Go to the line that contains "You are a GUI" in the records below and repeat it, and each line after it, exactly through the end, omitting pictures.

------

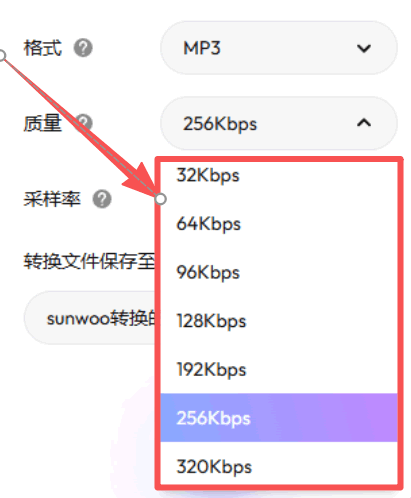Choose 96Kbps from the list
The width and height of the screenshot is (411, 498).
click(279, 272)
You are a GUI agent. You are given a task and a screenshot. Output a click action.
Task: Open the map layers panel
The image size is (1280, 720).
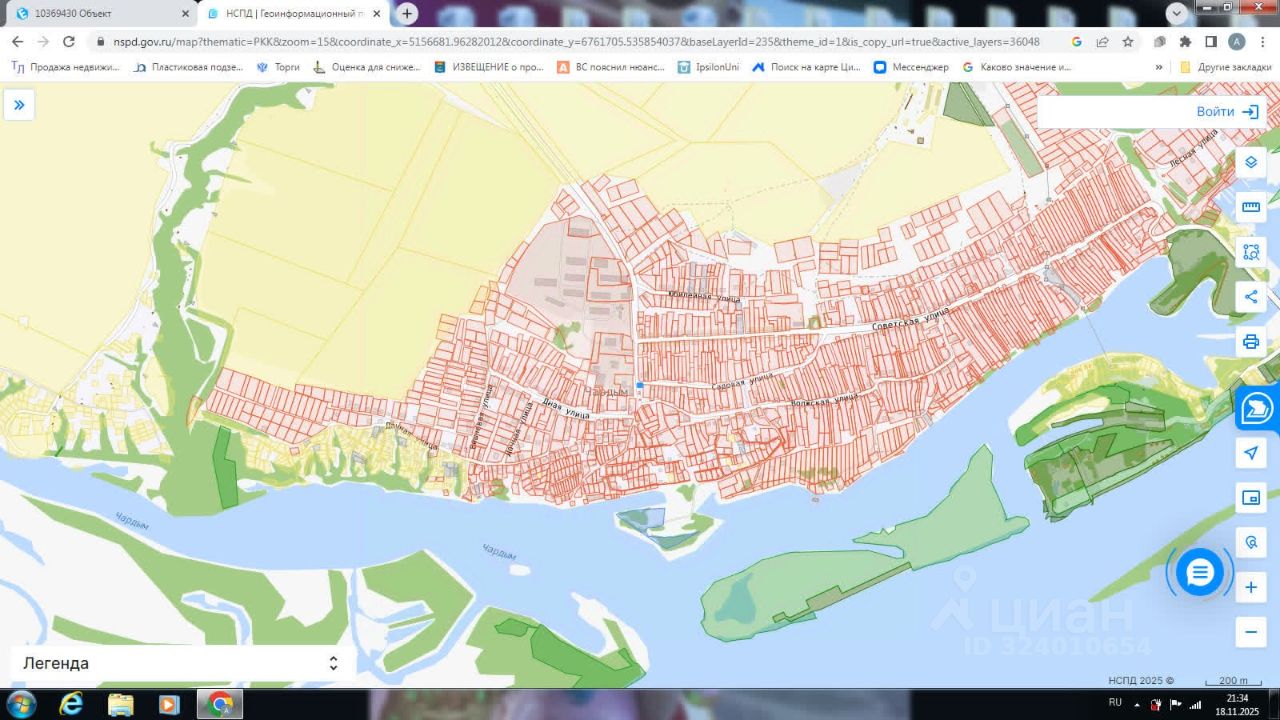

------

> **TASK SOLUTION**
You are a GUI agent. You are given a task and a screenshot. Output a click action.
Task: Open the map layers panel
The image size is (1280, 720).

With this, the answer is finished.